For the first time in weeks, I was happy for no apparent reason other than Perry’s good mood and the fact that the seasons were changing again and I could feel excitement in the wind—the restlessness that comes as the heat’s driven off and the cool fall air signals farm equipment can be cleaned up and put away for another year, the green grass turning brown ahead of the winter snows. The horses could feel it too, and they reared up and pawed at each other, battling playfully in the fields, then ran and whinnied as if the wind was a bellows for their soul, telling them secrets no human could translate.
The machinery made its last run of the season up and down the long rows all day long until late afternoon. Individual buyers came and went, loading up single rounds as they tumbled off the baler.
Late afternoon, it was over, and the pastures looked picturesque.
Perry and his crew headed into town for what would undoubtedly be a night of drinking, the harvest serving only as an excuse.
I went inside and showered and picked up a book, preparing to read, which I did a lot of lately to allow myself to leave my life and disappear into someone else’s. Usually I read myself to sleep, going to bed early.
Tonight, I heard the sound of tires ripping down the driveway, and I hopped up and flew out onto the porch to see who was tearing up my road, leaving Moses watching through the screen door. The vehicle was surrounded by a cloud of dust. I wondered if one of Perry’s workers had forgotten something.
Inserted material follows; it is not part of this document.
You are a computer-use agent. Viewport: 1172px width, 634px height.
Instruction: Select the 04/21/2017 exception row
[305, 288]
Shielding my eyes to squint through the grit, I watched as the vehicle slammed on its brakes and a tall figure climbed out and sauntered toward me. As if my heart recognized her walk, it sped up to greet her as my body braced against the newel post and I watched the beautiful form approach, solemn and determined.
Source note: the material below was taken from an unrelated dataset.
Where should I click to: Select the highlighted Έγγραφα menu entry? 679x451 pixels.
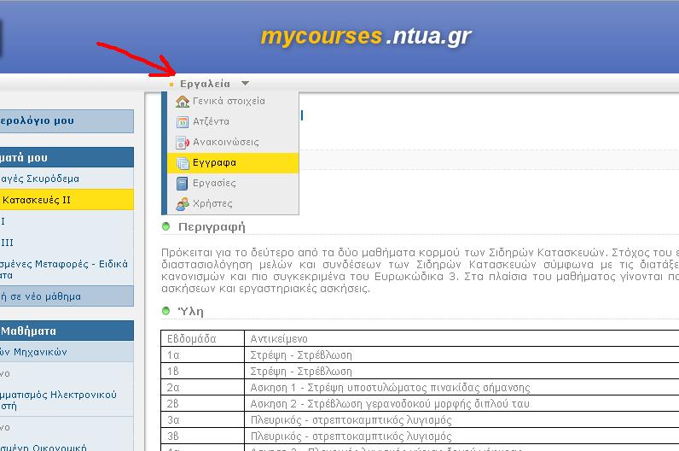215,163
The handsome, somber figure, carrying a large duffel bag, crossed the front lawn and planted herself at the foot of my porch and I smiled, unable to speak.
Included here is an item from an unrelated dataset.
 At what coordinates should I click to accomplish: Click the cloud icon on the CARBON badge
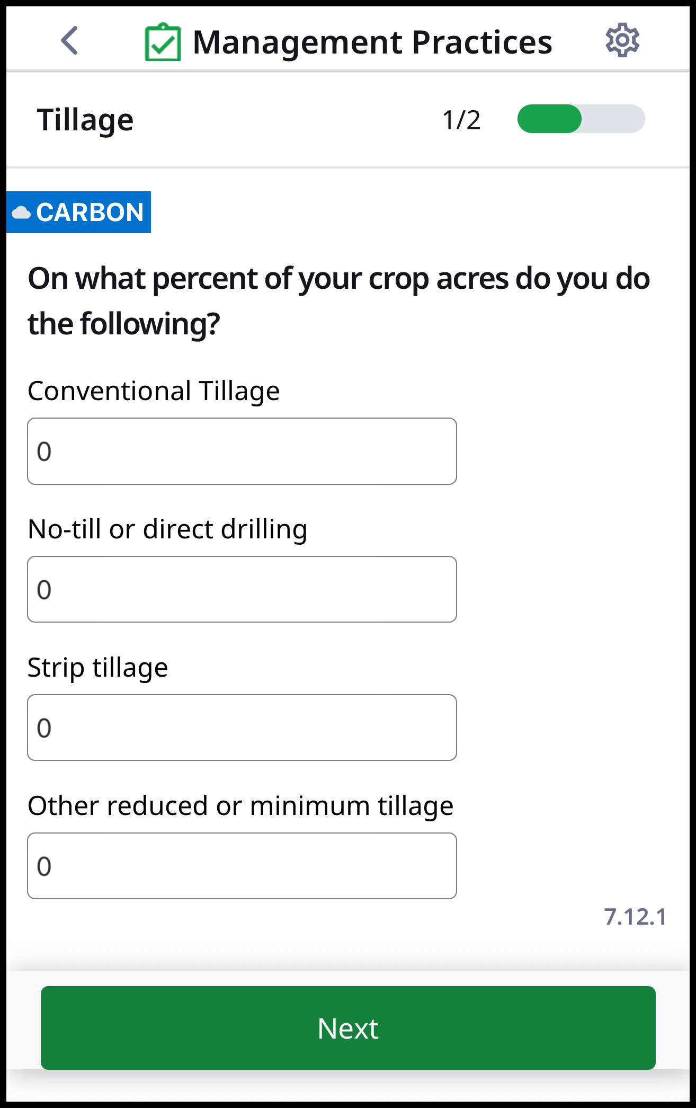(22, 212)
“Cash Tate, Ms. Tanner. I was hoping you might be expecting me. Heard you need an experienced hand, and I damn sure am one.”
“You have no idea how much I’ve missed you.” My words were breathless and barely audible.
Her tone was serious but her eyes caressed me. “I hope you have your shotgun handy, Maggie Tanner, because that’s what it’s going to take to get me to leave you again. I swear, you’ll have to shoot me.”
“And what if you get bored with this…me?”
“I won’t.”
“When I’m sixty—”
“We’ll dance in the moonlight.”
“What will you do out here, for God’s sake?”
“Love you.”
I sagged in surrender as she picked up her duffel and slung it onto the porch, bounded up the steps, and gathered me up in her arms, pressing every inch of me to her. Then, like the hero in a bad Western movie, she picked me up and carried me over the threshold.
“Put me down, you’ll break your back.”
“I only intend to do this on special occasions. She tilted me so I could reach the screen-door handle. “Hold the door open, Ms.
Tanner.” As I did, she caught it with her foot and swung it back, twirling us both through the opening. Moses leapt up and down at her every step, overjoyed that she was back as Cash made a left turn away from the guest room and into my bedroom, where she lowered me onto the bed.
For a second, I realized Cash would never really fit in anywhere, except maybe out here, if given a chance, and I didn’t fit anywhere either, despite the years I’d stayed. And none of that mattered any more for either of us.
“I said every terrible thing in the world to you—”
“And didn’t have the courtesy to answer my e-mail,” she said.
“—when the truth is, I love you. I’ve been desolate without you.”
“I spent weeks trying to get over you, but I couldn’t get you out of my head. And then I realized I could spend years trying to find the thing that makes me happy, when it’s you. Just you.” She buried her face in my neck and ran her hands down my back and cradled my body, nearly driving me insane.